The RRC hasn't taken such a step since 1973, and is generally loath to restrict oil and gas development. Experts say on one hand, the OPEC+ deal means the agency won't be on an island if it orders any curtailment. On the other hand, RRC commissioners might feel that OPEC has done enough and a statewide curtailment could place Texas at a disadvantage compared to other oil-producing U.S. states that don't take such a step.

"They're going to start with a bias against [prorationing]," Hendrickson said.

Indeed, outgoing RRC Commissioner Ryan Sitton, who has publicly floated the idea of prorating oil production and said the agency should explore the idea, walked back some of his enthusiasm following the OPEC+ deal and in advance of Tuesday's RRC meeting.

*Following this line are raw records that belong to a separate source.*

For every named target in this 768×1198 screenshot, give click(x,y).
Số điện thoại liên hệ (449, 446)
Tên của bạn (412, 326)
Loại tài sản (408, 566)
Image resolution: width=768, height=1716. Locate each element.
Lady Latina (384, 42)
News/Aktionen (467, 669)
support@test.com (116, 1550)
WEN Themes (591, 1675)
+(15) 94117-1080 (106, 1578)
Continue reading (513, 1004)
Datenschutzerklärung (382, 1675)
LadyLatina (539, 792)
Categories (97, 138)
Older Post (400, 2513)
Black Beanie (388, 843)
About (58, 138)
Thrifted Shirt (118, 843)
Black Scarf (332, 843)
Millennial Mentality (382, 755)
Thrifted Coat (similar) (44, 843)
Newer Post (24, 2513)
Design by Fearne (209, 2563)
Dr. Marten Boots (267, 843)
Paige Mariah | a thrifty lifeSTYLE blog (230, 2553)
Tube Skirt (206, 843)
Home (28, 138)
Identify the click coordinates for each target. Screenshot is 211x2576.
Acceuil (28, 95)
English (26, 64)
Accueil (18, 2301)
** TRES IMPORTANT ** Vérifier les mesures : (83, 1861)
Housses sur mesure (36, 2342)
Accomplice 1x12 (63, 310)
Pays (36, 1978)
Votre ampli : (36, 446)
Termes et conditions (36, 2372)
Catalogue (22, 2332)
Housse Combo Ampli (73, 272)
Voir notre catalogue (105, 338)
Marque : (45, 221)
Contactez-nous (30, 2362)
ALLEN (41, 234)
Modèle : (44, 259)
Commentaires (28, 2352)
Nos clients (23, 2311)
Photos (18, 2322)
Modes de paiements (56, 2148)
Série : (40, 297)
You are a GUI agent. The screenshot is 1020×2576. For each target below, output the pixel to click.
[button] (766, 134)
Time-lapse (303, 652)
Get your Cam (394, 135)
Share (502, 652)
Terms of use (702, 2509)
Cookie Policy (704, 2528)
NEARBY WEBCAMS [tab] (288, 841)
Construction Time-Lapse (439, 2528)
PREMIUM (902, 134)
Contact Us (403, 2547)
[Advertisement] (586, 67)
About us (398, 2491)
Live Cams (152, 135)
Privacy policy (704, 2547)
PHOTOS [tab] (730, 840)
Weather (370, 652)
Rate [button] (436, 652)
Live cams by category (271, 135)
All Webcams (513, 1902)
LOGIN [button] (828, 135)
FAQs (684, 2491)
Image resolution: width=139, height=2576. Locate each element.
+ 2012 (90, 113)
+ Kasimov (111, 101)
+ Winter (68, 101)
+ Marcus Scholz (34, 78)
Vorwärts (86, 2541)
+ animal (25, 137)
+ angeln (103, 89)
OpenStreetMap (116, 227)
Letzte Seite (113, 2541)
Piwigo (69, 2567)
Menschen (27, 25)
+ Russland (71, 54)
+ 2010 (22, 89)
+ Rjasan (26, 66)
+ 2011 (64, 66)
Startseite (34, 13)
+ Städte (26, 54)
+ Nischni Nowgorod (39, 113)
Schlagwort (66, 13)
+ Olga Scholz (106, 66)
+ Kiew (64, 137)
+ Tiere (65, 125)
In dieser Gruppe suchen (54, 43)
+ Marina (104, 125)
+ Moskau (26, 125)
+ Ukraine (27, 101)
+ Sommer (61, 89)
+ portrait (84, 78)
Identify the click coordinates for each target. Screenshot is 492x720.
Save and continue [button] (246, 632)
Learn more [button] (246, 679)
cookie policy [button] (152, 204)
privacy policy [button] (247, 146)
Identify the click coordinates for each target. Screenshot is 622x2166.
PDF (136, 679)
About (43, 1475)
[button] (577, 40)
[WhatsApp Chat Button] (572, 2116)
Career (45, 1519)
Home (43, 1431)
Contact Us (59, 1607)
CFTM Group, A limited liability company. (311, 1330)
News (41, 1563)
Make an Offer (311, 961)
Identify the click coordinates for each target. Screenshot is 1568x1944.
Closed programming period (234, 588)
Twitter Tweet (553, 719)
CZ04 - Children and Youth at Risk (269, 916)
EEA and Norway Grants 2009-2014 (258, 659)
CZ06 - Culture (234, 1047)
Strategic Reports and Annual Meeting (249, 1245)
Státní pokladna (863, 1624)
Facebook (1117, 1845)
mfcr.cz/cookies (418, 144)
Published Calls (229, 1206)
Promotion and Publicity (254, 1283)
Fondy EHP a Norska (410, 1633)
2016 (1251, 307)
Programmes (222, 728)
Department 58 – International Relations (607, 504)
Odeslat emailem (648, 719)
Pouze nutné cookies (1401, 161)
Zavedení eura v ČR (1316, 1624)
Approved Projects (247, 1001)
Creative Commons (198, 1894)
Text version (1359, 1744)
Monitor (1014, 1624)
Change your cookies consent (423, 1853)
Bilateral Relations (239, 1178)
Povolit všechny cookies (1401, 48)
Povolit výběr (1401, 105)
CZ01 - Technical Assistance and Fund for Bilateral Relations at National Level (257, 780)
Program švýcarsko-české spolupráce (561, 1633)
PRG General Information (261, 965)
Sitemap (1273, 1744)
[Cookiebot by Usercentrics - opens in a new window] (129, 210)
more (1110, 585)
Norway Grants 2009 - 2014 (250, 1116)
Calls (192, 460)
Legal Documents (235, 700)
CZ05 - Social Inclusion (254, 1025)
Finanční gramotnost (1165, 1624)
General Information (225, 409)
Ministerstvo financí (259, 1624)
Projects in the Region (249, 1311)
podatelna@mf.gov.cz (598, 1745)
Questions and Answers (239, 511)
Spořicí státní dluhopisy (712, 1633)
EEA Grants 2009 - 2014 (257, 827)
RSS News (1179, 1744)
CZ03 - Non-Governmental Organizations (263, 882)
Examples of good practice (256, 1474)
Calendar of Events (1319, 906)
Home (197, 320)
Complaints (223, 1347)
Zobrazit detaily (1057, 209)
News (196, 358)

"While I have been public about my thoughts that Texas should take a lead role in this conversation, I still have many reservations, and I will be examining heavily if and how proration could be done," Sitton said in a statement Monday.

But Krane said one way the RRC could force production cuts without having to resort to prorationing is to simply enforce state rules against excessive venting and flaring of gas from wells

"They'd be taking offline the least-efficient producers," Krane said. "If you still can't produce oil without having to dump waste products into the sky, you shouldn't be in the business."

Several environmental groups have urged the RRC to target drillers that excessively flare or vent for the bulk of any potential curtailment of production.